I’ve written often
about the new cultural divide in Western politics. One of best chroniclers of this phenomenon is Chris Arnade
, a successful Wall Street trader turned photographer. He has a (beautiful) book out, Dignity
, which documents people left behind in modern America - a group Arnade calls the “back row kids” (a framing that reminds me of Bagehot’s “exam passers vs exam failers
” dichotomy). First Things has a great excerpt
that captures his social critique, as well as his empathy for his subjects.
Arnade emphasises two themes. First, the role of religion as a source of stability and community in his subject’s lives. And, second, the role that elite education plays as gatekeeper to the (extreme) fruits of American capitalism.
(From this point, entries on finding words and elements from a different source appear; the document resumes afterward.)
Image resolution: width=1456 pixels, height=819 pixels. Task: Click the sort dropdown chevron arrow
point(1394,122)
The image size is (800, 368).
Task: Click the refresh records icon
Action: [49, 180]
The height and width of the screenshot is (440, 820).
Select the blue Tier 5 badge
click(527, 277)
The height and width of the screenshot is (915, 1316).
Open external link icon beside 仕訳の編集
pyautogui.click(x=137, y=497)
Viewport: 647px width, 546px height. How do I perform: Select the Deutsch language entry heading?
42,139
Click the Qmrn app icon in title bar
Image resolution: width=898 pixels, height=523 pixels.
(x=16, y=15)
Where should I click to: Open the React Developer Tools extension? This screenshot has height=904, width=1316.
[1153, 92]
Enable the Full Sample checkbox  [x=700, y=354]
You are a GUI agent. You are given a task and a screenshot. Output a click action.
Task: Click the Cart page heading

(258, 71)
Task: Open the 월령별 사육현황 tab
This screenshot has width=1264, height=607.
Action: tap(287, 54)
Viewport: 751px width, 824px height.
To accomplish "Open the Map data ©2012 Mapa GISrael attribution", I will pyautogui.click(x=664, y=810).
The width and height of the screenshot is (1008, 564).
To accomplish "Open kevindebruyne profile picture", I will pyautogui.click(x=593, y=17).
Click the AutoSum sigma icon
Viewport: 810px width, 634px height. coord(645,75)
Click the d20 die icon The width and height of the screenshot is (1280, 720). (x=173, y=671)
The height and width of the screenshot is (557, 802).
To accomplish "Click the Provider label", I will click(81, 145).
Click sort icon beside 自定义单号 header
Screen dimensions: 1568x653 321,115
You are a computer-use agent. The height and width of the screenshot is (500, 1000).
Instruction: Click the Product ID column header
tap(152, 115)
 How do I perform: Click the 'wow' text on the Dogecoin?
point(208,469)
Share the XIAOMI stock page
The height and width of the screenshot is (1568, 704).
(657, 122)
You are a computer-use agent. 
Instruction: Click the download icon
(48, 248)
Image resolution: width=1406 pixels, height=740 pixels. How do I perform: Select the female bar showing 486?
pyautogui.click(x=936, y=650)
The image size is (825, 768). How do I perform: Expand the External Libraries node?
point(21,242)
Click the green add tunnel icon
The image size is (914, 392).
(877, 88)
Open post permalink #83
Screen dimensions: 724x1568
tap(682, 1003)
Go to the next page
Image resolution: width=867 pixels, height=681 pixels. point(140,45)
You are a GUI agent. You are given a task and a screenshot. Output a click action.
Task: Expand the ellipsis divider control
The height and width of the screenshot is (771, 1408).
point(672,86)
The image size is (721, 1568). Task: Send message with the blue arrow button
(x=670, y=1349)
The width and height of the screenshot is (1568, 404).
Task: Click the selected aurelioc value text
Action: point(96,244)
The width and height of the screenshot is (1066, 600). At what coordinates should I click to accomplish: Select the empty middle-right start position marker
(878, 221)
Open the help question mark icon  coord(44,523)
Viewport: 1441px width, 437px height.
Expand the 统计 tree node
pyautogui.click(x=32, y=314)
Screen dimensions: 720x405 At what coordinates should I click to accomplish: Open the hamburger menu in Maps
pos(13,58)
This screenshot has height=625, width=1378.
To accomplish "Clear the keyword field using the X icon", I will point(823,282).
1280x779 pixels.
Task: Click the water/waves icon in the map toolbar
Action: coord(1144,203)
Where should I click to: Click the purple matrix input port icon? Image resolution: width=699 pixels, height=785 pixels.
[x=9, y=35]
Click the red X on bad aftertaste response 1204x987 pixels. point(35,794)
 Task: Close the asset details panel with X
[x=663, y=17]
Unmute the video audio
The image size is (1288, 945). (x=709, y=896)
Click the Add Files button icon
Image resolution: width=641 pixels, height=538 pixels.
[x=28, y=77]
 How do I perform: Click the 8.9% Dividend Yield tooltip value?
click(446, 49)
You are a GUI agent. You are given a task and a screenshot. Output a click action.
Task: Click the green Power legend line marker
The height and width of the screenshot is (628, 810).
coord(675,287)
Arnade sees religious belief as one of the divisions between “back row” and “front row” kids, though there is evidence
(but also counterevidence
) that in fact upper class liberals in America live highly disciplined (even conservative, ironically) lives: more marriage, more fidelity, more churchgoing.
Arnade’s argument about education seems particularly important. Spend on education among America’s richest is skyrocketing. This superb Aeon piece on “inconspicuous consumption
” makes a similar point: the new elite is less interested in flashy consumer goods and more interested in expensively signalling (and arguably reproducing) privilege through subtler spend on schooling, healthcare and culture
. This trend has a troubling feedback loop - and Arnade is likely to become one of its most important commentators.